Wie funktioniert ein Batteriespeicher?
Der Speicher wird zwischen Solaranlage und Hausnetz installiert. Überschüssiger Solarstrom wird gespeichert statt eingespeist und abends genutzt statt teuren Netzstrom zu beziehen.
Vorteile
- Höherer Eigenverbrauch: Von 30% auf 60–80%
- Unabhängigkeit: Weniger Abhängigkeit vom Netz
- Notstrom: Einige Modelle bieten Notstromversorgung
- Netzentlastung: Reduziert Lastspitzen
Kosten
- 5 kWh: CHF 5’000 – 8’000
- 10 kWh: CHF 8’000 – 14’000
- 15 kWh: CHF 12’000 – 20’000
Amortisationszeit bei aktuellen Strompreisen: 10 bis 15 Jahre.
Die richtige Grösse
Der Speicher sollte den Abend- und Nachtverbrauch abdecken.
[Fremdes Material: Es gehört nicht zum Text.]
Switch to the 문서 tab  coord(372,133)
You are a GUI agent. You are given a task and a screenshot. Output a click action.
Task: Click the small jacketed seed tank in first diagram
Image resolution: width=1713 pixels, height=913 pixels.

Für ein typisches EFH: 6 bis 12 kWh. Nicht überdimensionieren – ein zu grosser Speicher wird nie voll geladen.
Technologien
Lithium-Eisenphosphat (LFP): Hohe Sicherheit und lange Lebensdauer. Lithium-NMC: Höhere Energiedichte, kompakter. Beide sind ausgereift und zuverlässig.
Lebensdauer
10 bis 15 Jahre / 6’000 bis 10’000 Zyklen. Garantie typischerweise 10 Jahre mit 70–80% Restkapazität.
Fazit
Ein Speicher lohnt sich besonders bei hohem Abendverbrauch, hohen Strompreisen und dem Wunsch nach Unabhängigkeit. Die Solaranlage selbst ist die bessere Basisinvestition – der Speicher ist das Upgrade für maximalen Eigenverbrauch.